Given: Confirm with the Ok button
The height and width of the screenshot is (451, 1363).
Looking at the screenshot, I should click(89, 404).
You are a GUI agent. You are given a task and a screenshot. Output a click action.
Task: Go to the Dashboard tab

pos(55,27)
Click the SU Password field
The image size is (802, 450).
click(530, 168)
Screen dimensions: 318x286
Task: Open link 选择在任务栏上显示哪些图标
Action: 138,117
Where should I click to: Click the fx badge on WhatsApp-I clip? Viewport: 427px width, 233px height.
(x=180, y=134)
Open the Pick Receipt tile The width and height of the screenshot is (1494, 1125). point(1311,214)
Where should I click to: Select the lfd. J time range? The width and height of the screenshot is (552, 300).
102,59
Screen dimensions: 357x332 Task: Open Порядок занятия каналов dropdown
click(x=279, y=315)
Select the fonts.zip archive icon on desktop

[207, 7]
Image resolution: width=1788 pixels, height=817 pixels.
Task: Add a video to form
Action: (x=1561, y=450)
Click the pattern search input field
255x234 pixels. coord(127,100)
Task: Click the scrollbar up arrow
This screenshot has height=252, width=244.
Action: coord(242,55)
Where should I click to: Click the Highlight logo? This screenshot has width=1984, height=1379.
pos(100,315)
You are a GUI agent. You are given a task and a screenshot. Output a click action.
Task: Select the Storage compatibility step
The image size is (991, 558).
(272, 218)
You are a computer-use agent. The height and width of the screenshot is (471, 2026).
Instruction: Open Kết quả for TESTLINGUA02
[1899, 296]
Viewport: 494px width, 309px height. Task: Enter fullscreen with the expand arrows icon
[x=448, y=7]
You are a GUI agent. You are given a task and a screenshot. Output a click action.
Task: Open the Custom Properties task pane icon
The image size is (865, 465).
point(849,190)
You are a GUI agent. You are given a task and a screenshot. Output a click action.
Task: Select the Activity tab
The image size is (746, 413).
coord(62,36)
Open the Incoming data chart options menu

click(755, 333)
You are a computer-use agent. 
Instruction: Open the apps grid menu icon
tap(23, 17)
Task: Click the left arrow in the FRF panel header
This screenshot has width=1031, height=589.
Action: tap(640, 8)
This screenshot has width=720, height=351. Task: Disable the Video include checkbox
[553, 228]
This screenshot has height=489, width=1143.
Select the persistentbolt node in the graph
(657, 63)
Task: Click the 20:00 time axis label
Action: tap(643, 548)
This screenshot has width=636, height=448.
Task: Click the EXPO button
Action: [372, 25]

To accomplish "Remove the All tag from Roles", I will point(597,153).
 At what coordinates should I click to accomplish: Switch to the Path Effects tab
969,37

**THE PROBLEM**. Place every nonblank line of the material above into a Markdown table with the columns Row and Line. Number the rows consecutively.

**WRITTEN SOLUTION**.
| Row | Line |
|---|---|
| 1 | Given: Confirm with the Ok button |
| 2 | The height and width of the screenshot is (451, 1363). |
| 3 | Looking at the screenshot, I should click(89, 404). |
| 4 | You are a GUI agent. You are given a task and a screenshot. Output a click action. |
| 5 | Task: Go to the Dashboard tab |
| 6 | pos(55,27) |
| 7 | Click the SU Password field |
| 8 | The image size is (802, 450). |
| 9 | click(530, 168) |
| 10 | Screen dimensions: 318x286 |
| 11 | Task: Open link 选择在任务栏上显示哪些图标 |
| 12 | Action: 138,117 |
| 13 | Where should I click to: Click the fx badge on WhatsApp-I clip? Viewport: 427px width, 233px height. |
| 14 | (x=180, y=134) |
| 15 | Open the Pick Receipt tile The width and height of the screenshot is (1494, 1125). point(1311,214) |
| 16 | Where should I click to: Select the lfd. J time range? The width and height of the screenshot is (552, 300). |
| 17 | 102,59 |
| 18 | Screen dimensions: 357x332 Task: Open Порядок занятия каналов dropdown |
| 19 | click(x=279, y=315) |
| 20 | Select the fonts.zip archive icon on desktop |
| 21 | [207, 7] |
| 22 | Image resolution: width=1788 pixels, height=817 pixels. |
| 23 | Task: Add a video to form |
| 24 | Action: (x=1561, y=450) |
| 25 | Click the pattern search input field |
| 26 | 255x234 pixels. coord(127,100) |
| 27 | Task: Click the scrollbar up arrow |
| 28 | This screenshot has height=252, width=244. |
| 29 | Action: coord(242,55) |
| 30 | Where should I click to: Click the Highlight logo? This screenshot has width=1984, height=1379. |
| 31 | pos(100,315) |
| 32 | You are a GUI agent. You are given a task and a screenshot. Output a click action. |
| 33 | Task: Select the Storage compatibility step |
| 34 | The image size is (991, 558). |
| 35 | (272, 218) |
| 36 | You are a computer-use agent. The height and width of the screenshot is (471, 2026). |
| 37 | Instruction: Open Kết quả for TESTLINGUA02 |
| 38 | [1899, 296] |
| 39 | Viewport: 494px width, 309px height. Task: Enter fullscreen with the expand arrows icon |
| 40 | [x=448, y=7] |
| 41 | You are a GUI agent. You are given a task and a screenshot. Output a click action. |
| 42 | Task: Open the Custom Properties task pane icon |
| 43 | The image size is (865, 465). |
| 44 | point(849,190) |
| 45 | You are a GUI agent. You are given a task and a screenshot. Output a click action. |
| 46 | Task: Select the Activity tab |
| 47 | The image size is (746, 413). |
| 48 | coord(62,36) |
| 49 | Open the Incoming data chart options menu |
| 50 | click(755, 333) |
| 51 | You are a computer-use agent.  |
| 52 | Instruction: Open the apps grid menu icon |
| 53 | tap(23, 17) |
| 54 | Task: Click the left arrow in the FRF panel header |
| 55 | This screenshot has width=1031, height=589. |
| 56 | Action: tap(640, 8) |
| 57 | This screenshot has width=720, height=351. Task: Disable the Video include checkbox |
| 58 | [553, 228] |
| 59 | This screenshot has height=489, width=1143. |
| 60 | Select the persistentbolt node in the graph |
| 61 | (657, 63) |
| 62 | Task: Click the 20:00 time axis label |
| 63 | Action: tap(643, 548) |
| 64 | This screenshot has width=636, height=448. |
| 65 | Task: Click the EXPO button |
| 66 | Action: [372, 25] |
| 67 | To accomplish "Remove the All tag from Roles", I will point(597,153). |
| 68 |  At what coordinates should I click to accomplish: Switch to the Path Effects tab |
| 69 | 969,37 |